(Data extract Opens)
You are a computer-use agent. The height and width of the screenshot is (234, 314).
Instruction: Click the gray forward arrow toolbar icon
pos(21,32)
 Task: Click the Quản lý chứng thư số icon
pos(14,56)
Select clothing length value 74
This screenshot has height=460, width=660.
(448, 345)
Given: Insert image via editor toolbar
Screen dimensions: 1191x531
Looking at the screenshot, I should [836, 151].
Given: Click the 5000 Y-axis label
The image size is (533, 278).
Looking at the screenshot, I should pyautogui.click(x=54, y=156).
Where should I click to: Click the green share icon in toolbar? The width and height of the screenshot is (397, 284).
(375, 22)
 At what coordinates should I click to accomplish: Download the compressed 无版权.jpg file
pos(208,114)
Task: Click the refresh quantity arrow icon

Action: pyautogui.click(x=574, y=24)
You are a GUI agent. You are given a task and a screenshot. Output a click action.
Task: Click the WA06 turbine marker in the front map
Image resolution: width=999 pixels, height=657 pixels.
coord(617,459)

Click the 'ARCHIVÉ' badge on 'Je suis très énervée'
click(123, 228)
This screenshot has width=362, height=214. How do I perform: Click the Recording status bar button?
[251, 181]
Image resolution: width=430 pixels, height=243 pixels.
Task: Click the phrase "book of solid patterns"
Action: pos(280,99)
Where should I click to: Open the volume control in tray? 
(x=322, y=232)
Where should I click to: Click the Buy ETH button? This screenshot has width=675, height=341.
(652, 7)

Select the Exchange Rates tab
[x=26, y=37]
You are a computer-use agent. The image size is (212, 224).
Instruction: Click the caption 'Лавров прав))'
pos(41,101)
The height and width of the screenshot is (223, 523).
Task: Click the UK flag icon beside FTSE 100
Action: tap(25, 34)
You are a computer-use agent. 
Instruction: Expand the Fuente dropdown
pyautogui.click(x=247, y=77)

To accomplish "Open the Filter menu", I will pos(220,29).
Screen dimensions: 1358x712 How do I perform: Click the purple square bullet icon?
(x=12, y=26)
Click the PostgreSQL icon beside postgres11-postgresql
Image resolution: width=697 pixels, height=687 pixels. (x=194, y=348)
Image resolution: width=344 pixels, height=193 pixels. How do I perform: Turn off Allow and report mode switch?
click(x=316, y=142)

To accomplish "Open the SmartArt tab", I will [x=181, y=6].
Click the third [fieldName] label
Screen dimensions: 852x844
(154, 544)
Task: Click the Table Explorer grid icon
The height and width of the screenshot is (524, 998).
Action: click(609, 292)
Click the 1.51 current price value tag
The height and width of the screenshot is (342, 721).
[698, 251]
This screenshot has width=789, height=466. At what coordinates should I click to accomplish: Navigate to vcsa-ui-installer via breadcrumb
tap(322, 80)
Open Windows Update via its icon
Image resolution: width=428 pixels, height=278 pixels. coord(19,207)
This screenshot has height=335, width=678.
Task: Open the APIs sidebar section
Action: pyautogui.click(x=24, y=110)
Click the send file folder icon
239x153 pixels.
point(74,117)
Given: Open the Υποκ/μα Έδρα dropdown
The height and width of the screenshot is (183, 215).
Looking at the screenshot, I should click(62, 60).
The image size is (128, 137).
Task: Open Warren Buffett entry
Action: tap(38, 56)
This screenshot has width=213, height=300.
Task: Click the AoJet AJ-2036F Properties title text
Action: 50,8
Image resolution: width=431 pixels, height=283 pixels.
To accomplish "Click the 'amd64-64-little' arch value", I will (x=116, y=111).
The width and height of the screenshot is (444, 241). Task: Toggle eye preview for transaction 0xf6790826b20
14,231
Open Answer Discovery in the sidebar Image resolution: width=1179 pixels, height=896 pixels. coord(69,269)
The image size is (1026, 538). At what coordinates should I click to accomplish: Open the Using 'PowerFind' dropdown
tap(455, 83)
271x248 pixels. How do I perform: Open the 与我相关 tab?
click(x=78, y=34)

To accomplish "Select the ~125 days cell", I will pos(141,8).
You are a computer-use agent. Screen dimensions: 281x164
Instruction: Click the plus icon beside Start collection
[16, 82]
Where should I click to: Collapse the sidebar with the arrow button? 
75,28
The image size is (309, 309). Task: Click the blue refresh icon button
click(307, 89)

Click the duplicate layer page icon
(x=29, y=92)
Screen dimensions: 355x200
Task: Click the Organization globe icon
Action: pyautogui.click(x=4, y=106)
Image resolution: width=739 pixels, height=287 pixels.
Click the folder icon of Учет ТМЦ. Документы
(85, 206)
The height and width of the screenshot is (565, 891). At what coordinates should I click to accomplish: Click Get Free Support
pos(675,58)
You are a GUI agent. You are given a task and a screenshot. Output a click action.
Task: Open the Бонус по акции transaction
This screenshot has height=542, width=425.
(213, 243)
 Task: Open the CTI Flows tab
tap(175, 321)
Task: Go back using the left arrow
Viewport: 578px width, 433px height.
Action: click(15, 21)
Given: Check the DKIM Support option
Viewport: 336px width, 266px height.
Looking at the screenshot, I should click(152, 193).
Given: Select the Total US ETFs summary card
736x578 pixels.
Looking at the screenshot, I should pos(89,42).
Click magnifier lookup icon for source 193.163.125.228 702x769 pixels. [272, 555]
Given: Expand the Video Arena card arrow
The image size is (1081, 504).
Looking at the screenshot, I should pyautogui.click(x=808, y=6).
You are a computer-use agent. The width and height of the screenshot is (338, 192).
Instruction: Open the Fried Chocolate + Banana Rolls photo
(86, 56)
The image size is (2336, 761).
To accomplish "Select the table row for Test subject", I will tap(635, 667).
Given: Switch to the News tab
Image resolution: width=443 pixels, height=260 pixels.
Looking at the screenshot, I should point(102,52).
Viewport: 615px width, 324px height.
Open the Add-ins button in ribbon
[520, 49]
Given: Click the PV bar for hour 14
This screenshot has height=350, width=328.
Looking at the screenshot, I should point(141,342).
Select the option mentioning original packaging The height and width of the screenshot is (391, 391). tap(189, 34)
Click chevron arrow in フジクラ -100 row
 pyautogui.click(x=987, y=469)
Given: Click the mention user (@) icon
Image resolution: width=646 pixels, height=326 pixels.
(Data extract Closes)
§ **To do**: Tell how many lines of the data above include the string "value", with no other text in the answer.

§ **Answer section**: 3